Alert Manager
Purpose: To create a program that can run an alert command, monitor the
status of that command's output, and if it fails run a different
command. It should have a very flexable configuration file that
allows creation of "alert chains" - chains of alerts, each with
their own alert command, fallback-command, and other advanced
options. It must have a method of passing an arbatrary message
from the command line into any of the alert commands defined in
the configuration file.
- Features
-
- Doesn't keep the log file open longer than it needs to - so multiple instances of alert.pl hopefully won't overwrite eachother's log files.
- Supports a very forgiving configuration file that allows pound, double-slash, and /* */ C-style comments.
- A command line switch to check the validity of the configuration file.
- A method to aviod infinite looping (failing?) alert commands.
Program Flow:
Alert Manager is designed to be run on Linux or any other OS that
properly supports posix threads. Win32 is not supported by Alert
Manager. The basic program flow looks like this:
* Start
* Process command line
* Read "General Settings" from the configuration file
* Enter a while (1) loop
* If the alert is one of the special predefined alerts (LOG/SYSLOG)
run the alert and exit.
* Read information about the alert we are about to run from the
configuration file
* Run the current alert command:
until the alert is completed successfully:
if a failure-alert command needs to run it is started in a separate
thread. If the current alert fails the fallback command is loaded
and it is run (in the same while loop). The while loop doesn't
exit unless some command completes successfully.

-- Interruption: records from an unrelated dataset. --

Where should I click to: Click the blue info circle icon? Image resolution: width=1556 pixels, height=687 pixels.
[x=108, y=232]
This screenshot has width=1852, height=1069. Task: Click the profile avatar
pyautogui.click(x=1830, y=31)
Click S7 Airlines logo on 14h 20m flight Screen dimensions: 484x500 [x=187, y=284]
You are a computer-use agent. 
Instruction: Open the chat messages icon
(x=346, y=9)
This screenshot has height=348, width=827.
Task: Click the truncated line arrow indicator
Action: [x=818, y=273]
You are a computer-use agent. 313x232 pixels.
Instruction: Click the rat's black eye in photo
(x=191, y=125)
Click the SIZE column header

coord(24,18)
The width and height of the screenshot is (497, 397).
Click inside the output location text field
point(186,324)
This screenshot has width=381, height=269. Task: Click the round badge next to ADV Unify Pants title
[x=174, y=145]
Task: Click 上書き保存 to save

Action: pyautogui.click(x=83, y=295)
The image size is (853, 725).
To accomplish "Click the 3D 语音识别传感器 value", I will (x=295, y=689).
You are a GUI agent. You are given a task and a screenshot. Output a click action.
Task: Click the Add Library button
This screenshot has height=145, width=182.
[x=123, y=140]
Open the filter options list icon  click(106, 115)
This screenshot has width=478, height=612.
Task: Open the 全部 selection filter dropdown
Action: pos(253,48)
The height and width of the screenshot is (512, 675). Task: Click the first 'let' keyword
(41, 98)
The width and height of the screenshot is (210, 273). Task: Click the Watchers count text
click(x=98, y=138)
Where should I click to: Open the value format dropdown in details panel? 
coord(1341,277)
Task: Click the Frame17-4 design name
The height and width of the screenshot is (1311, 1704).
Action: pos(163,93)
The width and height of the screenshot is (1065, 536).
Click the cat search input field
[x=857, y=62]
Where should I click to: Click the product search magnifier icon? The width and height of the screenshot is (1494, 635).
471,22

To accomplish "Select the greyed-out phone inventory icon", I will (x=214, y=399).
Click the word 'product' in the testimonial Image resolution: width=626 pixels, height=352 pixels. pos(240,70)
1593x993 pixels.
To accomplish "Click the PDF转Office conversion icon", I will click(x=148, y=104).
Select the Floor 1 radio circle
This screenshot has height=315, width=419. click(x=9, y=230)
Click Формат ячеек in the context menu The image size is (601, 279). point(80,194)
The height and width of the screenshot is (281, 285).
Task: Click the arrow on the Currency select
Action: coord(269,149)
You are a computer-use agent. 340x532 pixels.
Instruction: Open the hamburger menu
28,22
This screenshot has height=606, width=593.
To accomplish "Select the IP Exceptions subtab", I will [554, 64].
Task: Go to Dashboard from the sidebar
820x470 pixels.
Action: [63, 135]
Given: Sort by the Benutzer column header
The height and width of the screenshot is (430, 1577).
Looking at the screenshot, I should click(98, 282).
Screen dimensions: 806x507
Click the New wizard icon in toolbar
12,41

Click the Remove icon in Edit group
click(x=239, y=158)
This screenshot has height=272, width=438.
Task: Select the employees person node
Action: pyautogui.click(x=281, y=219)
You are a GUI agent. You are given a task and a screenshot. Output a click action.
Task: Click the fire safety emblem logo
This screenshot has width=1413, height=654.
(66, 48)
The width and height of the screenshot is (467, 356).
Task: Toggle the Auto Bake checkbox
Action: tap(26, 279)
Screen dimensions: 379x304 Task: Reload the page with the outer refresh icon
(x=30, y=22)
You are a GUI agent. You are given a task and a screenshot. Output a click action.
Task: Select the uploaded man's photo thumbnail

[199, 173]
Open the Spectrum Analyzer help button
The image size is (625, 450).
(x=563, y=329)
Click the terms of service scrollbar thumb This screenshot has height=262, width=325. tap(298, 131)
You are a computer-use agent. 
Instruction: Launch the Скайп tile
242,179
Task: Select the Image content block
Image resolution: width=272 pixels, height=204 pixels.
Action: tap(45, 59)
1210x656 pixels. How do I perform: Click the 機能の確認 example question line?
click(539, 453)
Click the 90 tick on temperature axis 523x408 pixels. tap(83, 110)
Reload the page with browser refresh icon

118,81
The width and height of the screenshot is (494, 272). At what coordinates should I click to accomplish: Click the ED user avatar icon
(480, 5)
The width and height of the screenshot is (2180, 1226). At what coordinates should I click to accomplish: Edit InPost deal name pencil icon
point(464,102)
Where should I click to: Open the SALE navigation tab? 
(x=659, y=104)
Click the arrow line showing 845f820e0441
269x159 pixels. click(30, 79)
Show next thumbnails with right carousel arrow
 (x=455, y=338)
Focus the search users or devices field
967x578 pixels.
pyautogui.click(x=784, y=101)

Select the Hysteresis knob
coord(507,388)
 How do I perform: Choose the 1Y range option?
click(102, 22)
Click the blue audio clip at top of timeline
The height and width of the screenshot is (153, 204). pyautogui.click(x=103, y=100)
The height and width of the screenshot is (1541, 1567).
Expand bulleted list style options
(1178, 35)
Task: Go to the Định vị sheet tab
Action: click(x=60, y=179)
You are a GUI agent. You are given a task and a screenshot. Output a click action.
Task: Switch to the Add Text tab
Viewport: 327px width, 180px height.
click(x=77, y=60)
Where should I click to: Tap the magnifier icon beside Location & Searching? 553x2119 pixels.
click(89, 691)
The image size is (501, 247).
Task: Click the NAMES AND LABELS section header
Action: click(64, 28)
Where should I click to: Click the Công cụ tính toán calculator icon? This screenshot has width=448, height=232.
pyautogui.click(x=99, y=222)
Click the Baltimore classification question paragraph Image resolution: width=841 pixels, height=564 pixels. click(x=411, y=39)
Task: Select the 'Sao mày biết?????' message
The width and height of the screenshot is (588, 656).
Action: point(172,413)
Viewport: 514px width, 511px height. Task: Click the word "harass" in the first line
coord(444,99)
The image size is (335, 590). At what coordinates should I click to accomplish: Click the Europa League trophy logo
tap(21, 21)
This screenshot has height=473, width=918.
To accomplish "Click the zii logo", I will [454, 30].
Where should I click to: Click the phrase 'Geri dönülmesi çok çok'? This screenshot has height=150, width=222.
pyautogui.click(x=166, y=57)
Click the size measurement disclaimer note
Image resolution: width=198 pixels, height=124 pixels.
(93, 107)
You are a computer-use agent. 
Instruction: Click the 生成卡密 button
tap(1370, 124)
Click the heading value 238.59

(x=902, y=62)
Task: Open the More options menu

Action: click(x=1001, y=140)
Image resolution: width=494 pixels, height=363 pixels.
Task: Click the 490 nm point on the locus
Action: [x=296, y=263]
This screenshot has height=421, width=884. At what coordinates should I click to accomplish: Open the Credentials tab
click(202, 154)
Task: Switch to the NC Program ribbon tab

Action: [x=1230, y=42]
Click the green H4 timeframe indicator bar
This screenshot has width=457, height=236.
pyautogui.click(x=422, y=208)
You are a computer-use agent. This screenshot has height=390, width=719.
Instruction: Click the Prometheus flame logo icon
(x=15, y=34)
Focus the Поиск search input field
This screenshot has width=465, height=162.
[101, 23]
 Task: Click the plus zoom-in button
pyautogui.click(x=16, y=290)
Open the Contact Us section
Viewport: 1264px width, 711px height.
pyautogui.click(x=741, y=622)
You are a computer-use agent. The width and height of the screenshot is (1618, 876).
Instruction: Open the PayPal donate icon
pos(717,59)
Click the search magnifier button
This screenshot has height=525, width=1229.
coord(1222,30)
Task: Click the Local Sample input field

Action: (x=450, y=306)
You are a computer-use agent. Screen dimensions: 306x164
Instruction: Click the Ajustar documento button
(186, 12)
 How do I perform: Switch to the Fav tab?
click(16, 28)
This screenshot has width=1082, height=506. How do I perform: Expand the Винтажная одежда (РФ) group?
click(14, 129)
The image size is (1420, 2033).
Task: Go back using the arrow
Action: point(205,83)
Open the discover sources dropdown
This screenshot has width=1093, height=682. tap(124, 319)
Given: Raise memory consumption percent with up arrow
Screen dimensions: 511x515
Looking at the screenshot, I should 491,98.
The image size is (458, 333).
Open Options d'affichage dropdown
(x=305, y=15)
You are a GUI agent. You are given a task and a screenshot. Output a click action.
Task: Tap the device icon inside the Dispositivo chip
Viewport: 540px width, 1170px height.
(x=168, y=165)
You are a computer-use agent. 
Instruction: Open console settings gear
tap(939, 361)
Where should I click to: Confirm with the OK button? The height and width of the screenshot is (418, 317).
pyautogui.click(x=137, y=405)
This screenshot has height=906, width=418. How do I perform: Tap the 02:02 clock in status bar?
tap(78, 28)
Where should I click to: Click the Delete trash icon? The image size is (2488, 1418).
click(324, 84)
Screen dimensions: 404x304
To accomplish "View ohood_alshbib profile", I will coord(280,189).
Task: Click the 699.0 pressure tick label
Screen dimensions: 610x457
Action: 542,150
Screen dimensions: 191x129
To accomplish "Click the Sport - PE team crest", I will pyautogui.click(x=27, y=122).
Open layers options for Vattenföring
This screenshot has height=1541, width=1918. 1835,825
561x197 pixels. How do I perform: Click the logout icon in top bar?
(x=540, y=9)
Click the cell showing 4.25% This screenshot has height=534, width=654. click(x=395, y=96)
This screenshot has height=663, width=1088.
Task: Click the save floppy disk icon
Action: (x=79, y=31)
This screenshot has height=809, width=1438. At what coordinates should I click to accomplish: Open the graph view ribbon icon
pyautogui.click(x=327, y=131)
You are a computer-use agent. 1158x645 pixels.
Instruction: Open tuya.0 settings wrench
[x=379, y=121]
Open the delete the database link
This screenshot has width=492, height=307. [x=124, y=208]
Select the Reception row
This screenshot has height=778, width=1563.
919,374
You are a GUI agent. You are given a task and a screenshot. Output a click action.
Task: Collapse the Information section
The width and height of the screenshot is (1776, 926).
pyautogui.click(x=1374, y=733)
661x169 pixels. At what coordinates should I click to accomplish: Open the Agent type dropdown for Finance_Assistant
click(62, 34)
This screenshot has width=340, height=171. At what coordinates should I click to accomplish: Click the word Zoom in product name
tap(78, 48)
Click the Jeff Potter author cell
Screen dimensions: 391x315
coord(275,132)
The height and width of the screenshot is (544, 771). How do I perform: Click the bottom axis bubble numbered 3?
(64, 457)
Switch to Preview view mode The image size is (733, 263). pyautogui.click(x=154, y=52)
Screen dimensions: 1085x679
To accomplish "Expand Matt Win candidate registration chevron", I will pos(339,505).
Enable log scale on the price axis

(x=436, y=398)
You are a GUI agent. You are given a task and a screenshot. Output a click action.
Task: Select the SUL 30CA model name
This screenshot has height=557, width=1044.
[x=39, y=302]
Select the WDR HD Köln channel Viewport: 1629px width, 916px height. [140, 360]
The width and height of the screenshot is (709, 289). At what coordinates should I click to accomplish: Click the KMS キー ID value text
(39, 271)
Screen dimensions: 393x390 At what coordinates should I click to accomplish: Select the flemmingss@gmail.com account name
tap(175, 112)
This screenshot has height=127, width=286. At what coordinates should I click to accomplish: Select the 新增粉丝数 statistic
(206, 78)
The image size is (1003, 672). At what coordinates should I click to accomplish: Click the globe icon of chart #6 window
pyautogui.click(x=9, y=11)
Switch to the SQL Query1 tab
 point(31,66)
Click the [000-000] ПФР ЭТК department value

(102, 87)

If the command completed successfully and there is a success-alert
it is loaded and run. If there is no success-alert the program exits.
NOTE that the configuration file syntax is not verified at runtime! Alert Manager was implemented this way on purpose to minimize potential message loss. For example say you created the "foo" alert definition. You have been using it for several weeks and it always runs flawlessly. Then say you create a "bar" alert definition but had a syntax error in it. You would not want Alert Manager to stop processing the "foo" entry just because the "bar" definition had a syntax error in it. Realize that this means that every time you modify the configuration file you should run the --validate option and make sure the syntax is sane.
/*****************************
** Practicle Applications **
*****************************/
As stated earlier, Alert Manager was created to be a simple wrapper around alert commands. Specifically I wanted something that could work in conjunction with Logdog <http://caspian.dotconf.net/menu/Software/LogDog/> to verify that the alert commands Logdog was running (i.e. sendEmail, sendSNPP.pl, sendSMS.pl, and others) were successfully running. In a production environment you can't have a critical page get lost because the network was temporarily down, or your pager's mailbox was full. Thus alert manager was born.
Since then I have added the success-alert option which made Alert Manager immensely
useful for monitoring tasks. For example I have a "success-chain" setup where the
flow is something like this:
Ping-server -> check-smtp -> check-imap -> check-http -> check-https -> check-sshd -> etc.
That way if a server is down I only get one page saying the server is un-pingable,
and I don't get 50 pages saying the server isn't responding on http, https, smtp, etc.
/***************
** Examples **
***************/
Verify the syntax of the configuration file:
alert.pl -c /etc/alertManager.conf --validate
Run the alert command "Page-Jane"
alert.pl -c /etc/alertManager.conf -a Page-Jane -m "I'm busy"
If the Page-Jane alert definition in the configuration file has a comand with the special phrase "MESSAGE" (with or without quotes) the message "I'm busy" would be substituted in place of it.
Log a message to a file:
alert.pl -c /etc/alertManager.conf -a "LOG /var/log/newlog" -m "Penguins rock" In this example the message "Penguins rock" would get logged to the file /var/log/newlog Since LOG is a special pre-defined alert, you would not need to modify the configuration file for this command to work.
Pipe the message text into alertManager:
echo "Please call at 555-666-7777" | alert.pl -c /etc/alertManager.conf -a Page-Jane -m stdin If you pass "-m stdin" to alertManager it will try reading a line from STDIN rather than using the actual phrase "stdin."
More example configuration files will be included in future releases of alertManager.